SEU: Search Engine Understanding
InLinks just added the concept of “Search Engine Understanding” (SEU) to its content Optimization audits, so it seems good to explain this concept.
What is SEU?
SEU or “Search Engine Understanding” is an analysis of the engine’s natural language processing API’s ability to recognize all the entities or topics on a page of content. Modern search engines (in particular, Google) have moved towards this approach of connecting a page’s underlying concepts to their knowledge graph. However, parsing words and text and trying to extract underlying concepts is not always an exact science. InLinks publishes regular case studies tracking Google’s understanding of concepts in different sectors, according to its own natural language API.
How do you Calculate SEU?
Calculating SEU is done by comparing two different NLP (Natural Language Processing) algorithms. The first is Google’s public Natural Language API and the second is Inlinks’ own proprietory NLP API which is not currently public. We then look at the number of defined entities in both data sets to get a percentage score of how many Google registers in its API.
How Good is the inLinks NLP API?
The InLinks API is specifically designed to be overly aggressive at extracting entities from a corpus of text. This will occassionally mean that it finds topics that a human would say are incorrect (for example, we might see text talking about an “engine” in this text and incorrectly associate this with a combustion engine). This aggressive approach is important, however, for SEOs, because it is the job of the content optimizer to match genuine topics to the about schema and to help ensure the CORRECT entities are communicated to Google. (InLinks also helps automate this through about schema)
Does Google use the same API in its search engine as they offer Publicly?
We only know that the one we use is the official Google API. It is part of the larger Cloud Machine Learning API family from Google.
Why is SEU helpful for SEOs and how do I use it?
If you can rephrase your content to make it easier for a search engine to extract the correct topics as relevant and meaningful, then the search engine can store all those topics very efficiently in their Knowledge Graph. When a user asks for a particular search query, a Search engine can look at the pattern of topics that might be relevant for answering that query and then display results with a close digital footprint to the one the searcher may need.
Should I be aiming for 100%?
No, not really. Our Natural Language Understanding case studies are showing that the best of breed sites are on average only scoring around 18% at the time of writing, although this varies quite significantly by sector. In the education sector, for example, Genie Jones at Warwick university spotted that in the education sector, machine learning is significantly better at 34% and might even be doing its part to help widen participation to higher education. On the other hand, dumbing down your text just to help a “dumb search engine” might also be having a negative bias on humanity. It is a complex topic that I will enjoy philosophizing over for years to come. (Keynote opportunity, anyone?)
This looks very interesting – I will try it and see what the results are 🙂
how to improve the score
One way to improve search engine understanding may be to check the grammar. Natural Language Processing understands content netter when the context is clear. I am a big fan of Grammarly, these days. It is a desktop application that corrects grammer.
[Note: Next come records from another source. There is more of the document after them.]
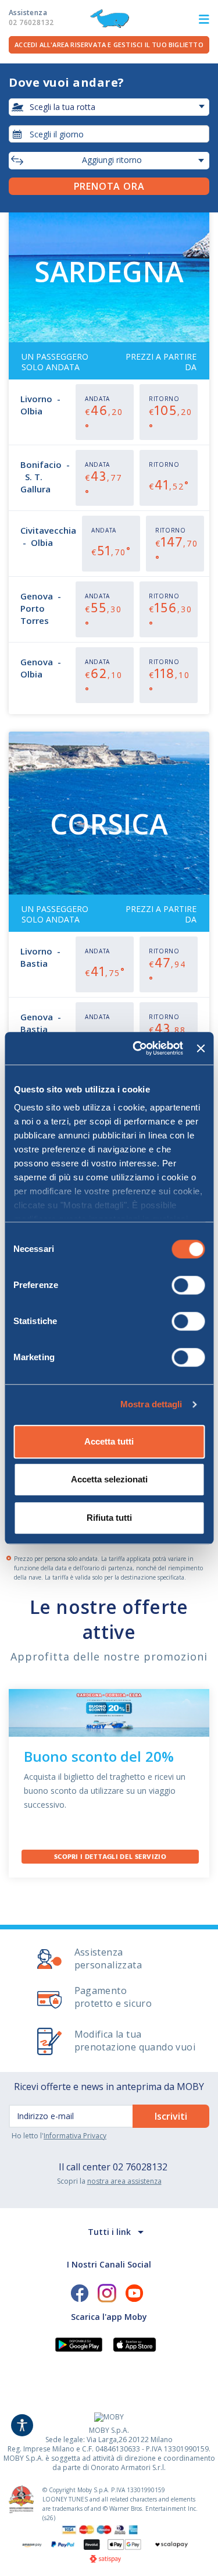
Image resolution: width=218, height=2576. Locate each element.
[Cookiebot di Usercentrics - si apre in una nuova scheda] (137, 1048)
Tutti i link (109, 2231)
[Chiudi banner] (200, 1048)
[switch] (188, 1285)
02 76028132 (140, 2166)
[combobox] (109, 134)
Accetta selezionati (109, 1479)
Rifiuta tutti (109, 1518)
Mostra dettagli (151, 1404)
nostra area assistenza (124, 2181)
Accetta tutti (109, 1441)
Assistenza (31, 17)
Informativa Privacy (75, 2136)
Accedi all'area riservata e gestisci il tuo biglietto (109, 44)
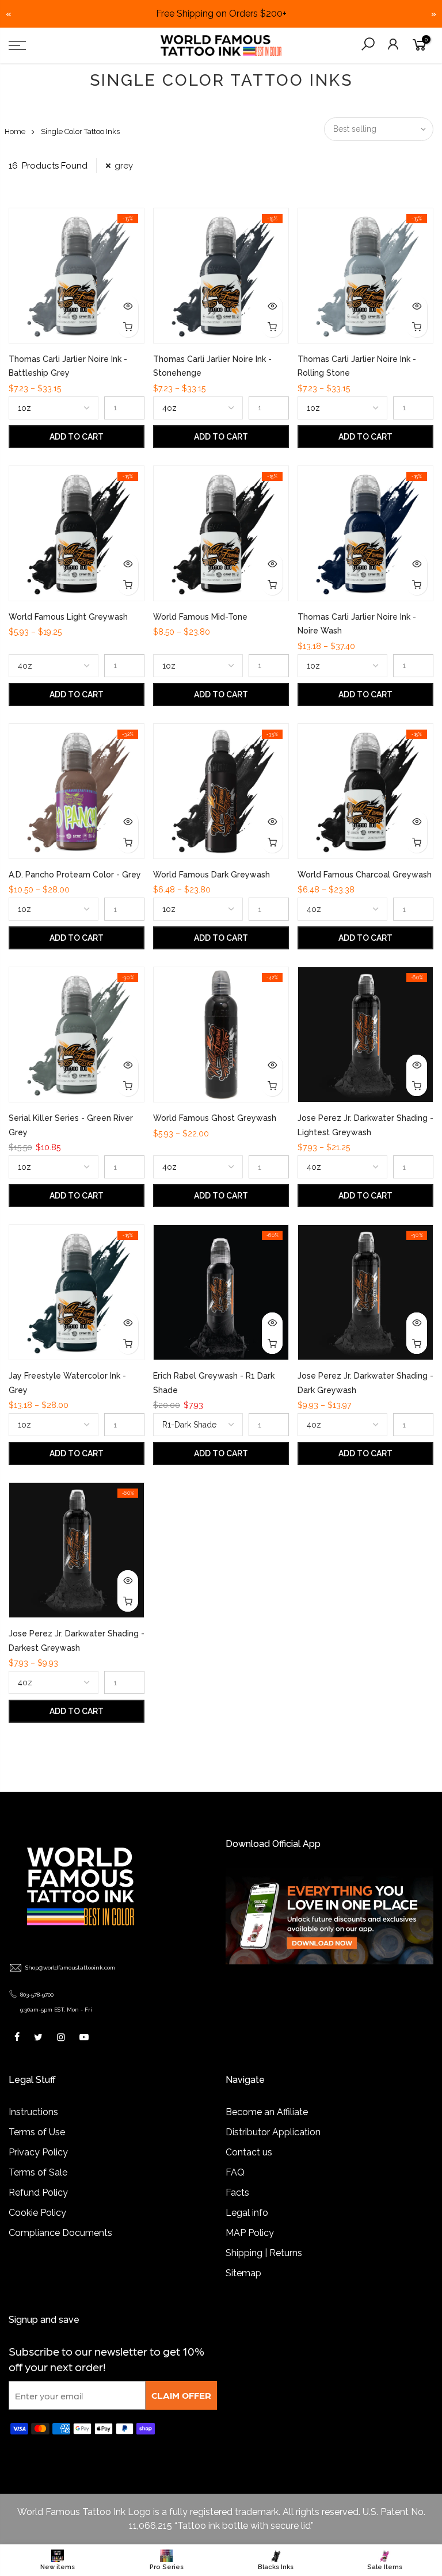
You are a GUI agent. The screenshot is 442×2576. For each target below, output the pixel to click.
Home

Does schema and its application influence the SEU of a web page?
It might. Indeed, it SHOULD but we have no documentation on Google’s site on “About” schema. The logic is that by using the schema to connect the content to the entity, Google should be able to then recognize it. However – I do not believe Google is using their publicly available NLP API in their own index. Their API does not seem to return enough entities. But I am happy to be proved wrong either wy. Our SEU can only compare our results with the entities recognized in Google public API.
I have seen decent results by using CollectionPage schema, running the content through an NER and using the extracted entities in either the “About” or “Mentions” properties of the CollectionPage. Typically using either the Wikipedia URI or DbPedia URI. It should be noted as well that BERT has a hard time tokenizing long content. So, making sure the content is clear and straight to the point could be something to keep in mind. Oh and also I 100% agree about the grammar. I have been using Hemingway to fix grammatical errors and believe that has helped but the test set was pretty small.
You said: >>So, making sure the content is clear and straight to the point could be something to keep in mind<< I think that makes sense, so the inLInks content audits also add the Flesch-Kinkcaid Readability score, as well as our SEU score. The only sad thing is that we are dumbing down human understanding whilst the machines catch up.
What role, if any, does images play in crafting the SEU of a page?
We don’t use images in this. We would, however, use image captions, if they exist. I don’t know if we use Alt text.
how to improve the SEO score of SEO unerstanding?
Improving the SEU score, you mean? The jusry is still out as to whether you would even want to… but one way would be to shorten the article and only talk about the entities Google already understands. Another is ato start mentioning brands (which Google usually understands), but I don’t think this will really be goos for SEO… manipulatinfg SEU isd a bit like manipulating Moz’s Domain Authority… is is a KPI, not a target… if you start to manipulate the foundation on which yoiu are c=scoring yourself, you actually undermine your own efforts. Infact… I feel a blog post coming on about that! 🙂
Would you say then, that we should just primarily focus on the important missing topic(s) when it comes to our content? Since SEU may be something ‘manipulative’ ?
Yes. What we are working on now is trying to work out when you should be adding content/topics into an existing page and when you are b etter off starting a new article. That’s a toughie, but Fred is making headway. Of course, when there IS no missing content (ie you have covered it all) you will still need to do something else if you are not ranking… we don’t have all the answers. The problem at the moment with SEU though, is that very LONG articles just keep adding topics in our own entity extraction algorithim, so they tend to end up with lower SEU scores. AS with every SEO metric made by a team outside Google, there are limits to what it can say and I think we could do better if there is a real appetite for it.